The beginner’s mindset is similar to the growth mindset (as opposed to a fixed mindset) often used in educational settings. Stanford psychologist Carol Dweck says:

“In a fixed mindset students believe their basic abilities, their intelligence, their talents, are just fixed traits. They have a certain amount and that’s that, and then their goal becomes to look smart all the time and never look dumb. In a growth mindset students understand that their talents and abilities can be developed through effort, good teaching and persistence. They don’t necessarily think everyone’s the same or anyone can be Einstein, but they believe everyone can get smarter if they work at it.

This mindset helps us to see that mistakes expose the gaps in our knowledge and help us develop resilience and adaptability. A beginner’s or a growth mindset gets us through the awkward phase and into the phase where we start to myelinate new patterns.

Two things are going on here. First, a new neural network is being created; new pathways of neuron connections. Second, through practice, they get stronger and faster or myelinated.

Myelin is the “white matter” in our brains. Like the insulation around the wires in electrical systems, myelin is a membraneous sheath surrounding the axons. The myelination of axons is not required for neurons to function, and many axons remain unmyelinated throughout life. However, myelination greatly increases the speed of signals transmitted between neurons, making the nervous system more efficient.  

Most myelination occurs in the womb and the first year of life. But our brains never stop myelinating important connections. Research has shown that new myelination occurs even in adulthood and that it can be helped along by stimulating circuit activity; aka using those pathways.
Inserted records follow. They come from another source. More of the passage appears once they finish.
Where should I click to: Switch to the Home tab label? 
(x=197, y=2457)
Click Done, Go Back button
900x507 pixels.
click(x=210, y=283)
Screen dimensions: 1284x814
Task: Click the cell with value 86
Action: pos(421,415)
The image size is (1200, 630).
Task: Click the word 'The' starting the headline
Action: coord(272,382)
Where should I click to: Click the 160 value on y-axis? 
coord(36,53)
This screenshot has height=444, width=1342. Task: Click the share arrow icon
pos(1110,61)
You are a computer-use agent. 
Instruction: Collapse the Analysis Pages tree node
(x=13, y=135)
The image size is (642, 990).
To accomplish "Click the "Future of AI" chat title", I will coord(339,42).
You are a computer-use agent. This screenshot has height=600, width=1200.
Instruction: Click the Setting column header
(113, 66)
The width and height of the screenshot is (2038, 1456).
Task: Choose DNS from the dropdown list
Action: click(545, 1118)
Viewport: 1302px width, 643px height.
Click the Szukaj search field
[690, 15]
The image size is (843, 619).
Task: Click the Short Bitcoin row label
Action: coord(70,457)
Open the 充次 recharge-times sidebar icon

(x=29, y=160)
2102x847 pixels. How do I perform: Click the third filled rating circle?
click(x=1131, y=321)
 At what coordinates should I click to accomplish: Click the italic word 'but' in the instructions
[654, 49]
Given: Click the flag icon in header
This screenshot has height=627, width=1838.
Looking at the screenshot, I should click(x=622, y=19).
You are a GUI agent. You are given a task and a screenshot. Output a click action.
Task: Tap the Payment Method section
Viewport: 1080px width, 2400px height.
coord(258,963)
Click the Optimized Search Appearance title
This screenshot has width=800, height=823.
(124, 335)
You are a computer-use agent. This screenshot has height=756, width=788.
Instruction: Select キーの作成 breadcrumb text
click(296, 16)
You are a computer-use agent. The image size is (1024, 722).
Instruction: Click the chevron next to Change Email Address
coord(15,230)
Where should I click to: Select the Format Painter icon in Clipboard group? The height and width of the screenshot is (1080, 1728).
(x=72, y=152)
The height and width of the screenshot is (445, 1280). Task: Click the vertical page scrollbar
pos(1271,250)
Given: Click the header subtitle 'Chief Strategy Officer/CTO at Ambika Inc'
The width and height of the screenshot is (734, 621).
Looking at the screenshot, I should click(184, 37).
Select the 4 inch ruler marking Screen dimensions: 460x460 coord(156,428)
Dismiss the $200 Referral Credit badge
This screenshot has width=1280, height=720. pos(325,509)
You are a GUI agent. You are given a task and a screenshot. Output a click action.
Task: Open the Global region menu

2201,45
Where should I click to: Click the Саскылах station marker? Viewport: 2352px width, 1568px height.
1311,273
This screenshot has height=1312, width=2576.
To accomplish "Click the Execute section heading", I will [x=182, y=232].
Through repetition, myelination of movement patterns makes them faster, more reliable, and less consciously thought through.

Biologist and neurophysiologist Carla Hannaford writes:

When we first learn something, it is slow going, like beating a path through untraveled terrain. But as the neurons are activated repeatedly, more myelin is laid down. The more myelin built up, the faster the transmission. In highly myelinated neurons, impulses travel at 100 meters per second. Therefore, the more practice, the more myelin, and the faster the processing – until it becomes easy and familiar, like driving fast on a superhighway.

In other words, neurons that fire together, wire together. First, we have to create the pathway, then we need to strengthen it through practice. Things like memory training and physical therapy can help treat cognitive decline. This neuroplasticity is also true for cultivating positivity and gratitude. If we spend more time focusing on positives than negatives, our brains adapt to look for them and to react that way. But the opposite is also true.

It’s also true that connections that aren’t used regularly can atrophy. This is why we practice those everyday, functional movements in class. Yes, we strengthen our muscles, but we also strengthen those connections. It helps to keep them ready and available. And when we push past the awkwardness of learning a new movement and keep trying it, over and over and over, we give our brains a chance to wire that new pattern too. 

Carla Hannaford again: The wondrous flexibility of our nervous system accommodates a large diversity of skills. We may develop nerve nets to support the fine muscular control and musical sense of the pianist or the spatial acuity of the painter. It is largely up to us. In a sense, we custom design our own nervous systems to meet the choice and challenges of our interests and livelihoods.